Some of our previous attempts at having some art created for us in this regard resulted in the following images.

They’re pretty decent, and we’ve used them in a few places, but we need something bolder and more dynamic.

In the midst of toying with creating some images that I thought might fit the bill . . . (a few images that I designed yesterday using a cool app called Photofox on my phone) . . .

. . . we came across a few articles about this amazing new machine called Beer Ripples. It is from a company that had already successfully produced a “latte art” machine. For the beer, they are using an edible malt-based ink to print high resolution images onto the foam of a beer.

You can read more about the machine on DigitalTrends, Munchies, Geek.com and Food & Wine.

The machine sells for $3000 USD plus an additional annual subscription of $1,500 (which includes enough edible malt-ink for 6,000 pints of beer) The price and annual subscription put me off my initial desire to say “we must have one of these for our next beer party or for our book launch!” but that doesn’t mean I won’t be looking for any nearby establishment that might have one of these and allow me to do a few custom jobs for a promotional photo shook for our forthcoming book.
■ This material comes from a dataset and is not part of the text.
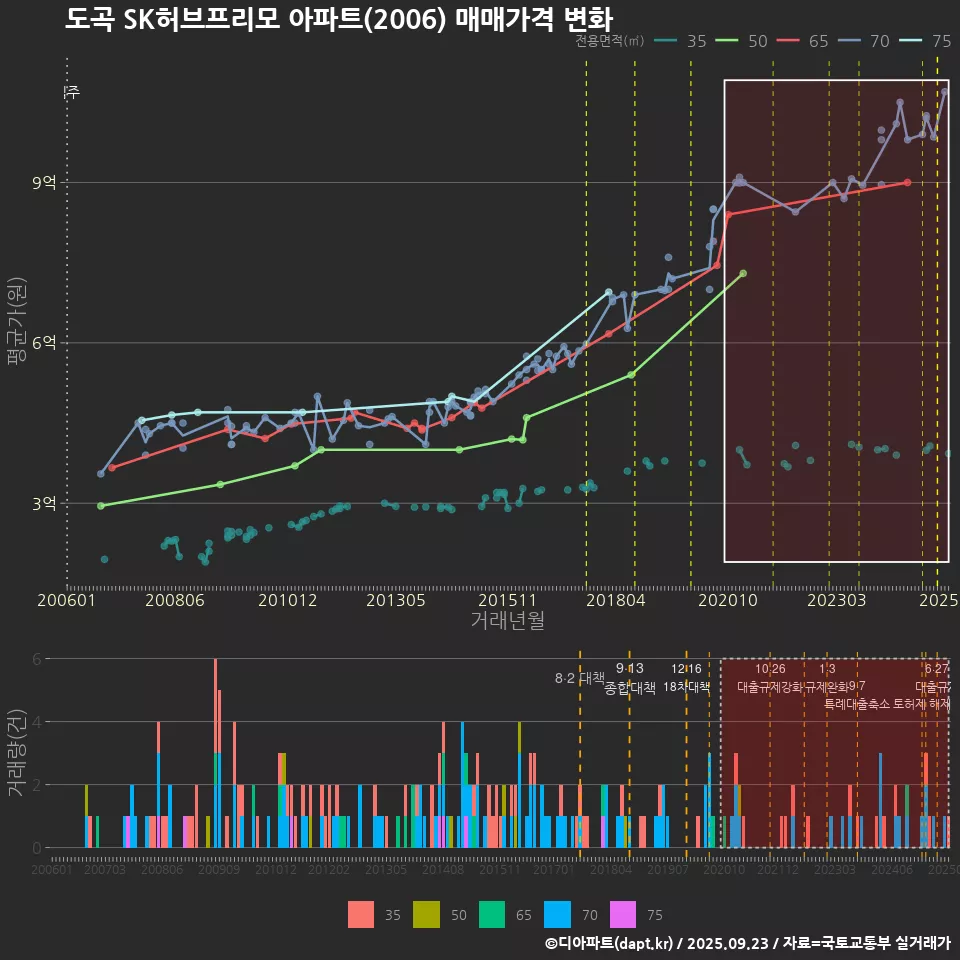This screenshot has height=960, width=960.
Task: Open the 디아파트(dapt.kr) source credit
Action: point(610,943)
I’m sure they’d be able to do a job like that for considerably less money.

Here’s a video from the folks at Beer Ripples that demonstrate how it works!

We’re still pretty fascinated by what the folks at Ripples have been able to do with coffee and with beer, and we raise a toast (with a beer with a nice full head on it, of course), in their honor.

In the meantime, you might still find me, in an obsession perhaps similar to that of Captain Ahab, sitting at the bar of some local craft beer pub and searching longing for that “Moby-Dick” of a ghostly looking slick of beer foam on the side of my glass.

If you do see me sitting like that, call me Ishmael.